The Legendary Garden Designer Tom Stuart Smith

 

On Wednesday night I was lucky enough to get to go and see one of  my favorite designers Tom Stuart Smith at the Garden Museum in Lambeth. 

When I say I was lucky enough to get a ticket, that required a little persistance.  By the time I had heard about the lecture it had sold out.  I phoned to place my name top on a waiting list and then phoned back three times to check it was still top and no-one had returned a ticket.  On the third phone call the poor lady gave in to my begs and pleads and gave me a seat by the exit.

This is a world renound gardener who has won 6 gold medals at Chelsea and 3 Best in Show including the fabulous Laurent-Perrier Garden in 2008.  I was incredibly disappointed when he didn’t exhibit this year. 

Tom delivered an inspiring lecture on “The Spirit of Place”.  He talked in great detail about his inspiration for his designs and  how he contrasts exposure and enclosure when looking at the dialogue of the landscape.  He is a great fan of viewing garden spaces from an aerial view, often by climbing a tree and getting a feel for the landscape and the patterns he can incorporate into that.  Tom is conscious of trying to reattach us with our sense of place, measuring the location by river ways and footpaths rather than motorways.

Tom designed a garden in Mount St John overlooking the Vale of York.  He wanted the garden to be a prostration to the surrounding views and to repeat some part of that view within the planting plan. He got hold of old maps of the area and used the hedgerow pattern as his basis of his planting and design.

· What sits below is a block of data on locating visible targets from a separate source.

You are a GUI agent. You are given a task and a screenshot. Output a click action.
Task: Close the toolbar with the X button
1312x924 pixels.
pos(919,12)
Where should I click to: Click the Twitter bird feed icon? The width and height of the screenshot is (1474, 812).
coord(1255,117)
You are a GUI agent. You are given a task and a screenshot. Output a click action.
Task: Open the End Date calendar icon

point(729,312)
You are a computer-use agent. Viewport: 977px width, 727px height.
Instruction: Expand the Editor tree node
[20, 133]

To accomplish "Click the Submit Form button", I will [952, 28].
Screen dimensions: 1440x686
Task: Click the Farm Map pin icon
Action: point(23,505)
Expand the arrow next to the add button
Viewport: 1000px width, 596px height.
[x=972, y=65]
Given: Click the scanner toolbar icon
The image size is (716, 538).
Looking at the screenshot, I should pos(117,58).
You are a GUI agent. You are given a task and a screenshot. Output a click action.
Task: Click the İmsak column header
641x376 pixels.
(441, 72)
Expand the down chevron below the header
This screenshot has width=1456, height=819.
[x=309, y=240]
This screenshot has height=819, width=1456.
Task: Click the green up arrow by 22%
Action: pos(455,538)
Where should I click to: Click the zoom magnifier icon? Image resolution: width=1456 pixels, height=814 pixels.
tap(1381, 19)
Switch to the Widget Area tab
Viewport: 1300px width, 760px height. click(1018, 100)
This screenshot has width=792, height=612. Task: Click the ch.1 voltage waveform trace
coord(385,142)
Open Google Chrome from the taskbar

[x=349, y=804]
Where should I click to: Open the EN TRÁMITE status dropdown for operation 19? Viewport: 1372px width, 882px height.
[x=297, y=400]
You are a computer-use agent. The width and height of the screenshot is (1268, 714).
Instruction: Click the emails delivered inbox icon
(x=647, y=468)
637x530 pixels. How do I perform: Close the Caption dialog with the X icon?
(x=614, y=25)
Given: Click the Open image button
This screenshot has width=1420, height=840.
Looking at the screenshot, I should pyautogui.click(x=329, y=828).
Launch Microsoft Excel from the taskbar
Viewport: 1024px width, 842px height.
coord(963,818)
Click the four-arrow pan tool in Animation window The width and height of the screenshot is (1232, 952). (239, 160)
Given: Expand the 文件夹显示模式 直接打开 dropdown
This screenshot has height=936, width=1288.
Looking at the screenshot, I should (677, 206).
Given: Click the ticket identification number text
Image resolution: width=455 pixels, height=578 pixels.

It was really stunning. 

I could wax lyrical about Tom’s designs till the cows come home, so I will try to conclude fairly succinctly.  Tom uses nature, art, science and literature as inspiration for his incredible designs.  He proves that sustainability doesn’t have to be lacking in style and thought and I sincerely hope that is something I will take with me throughout my design career.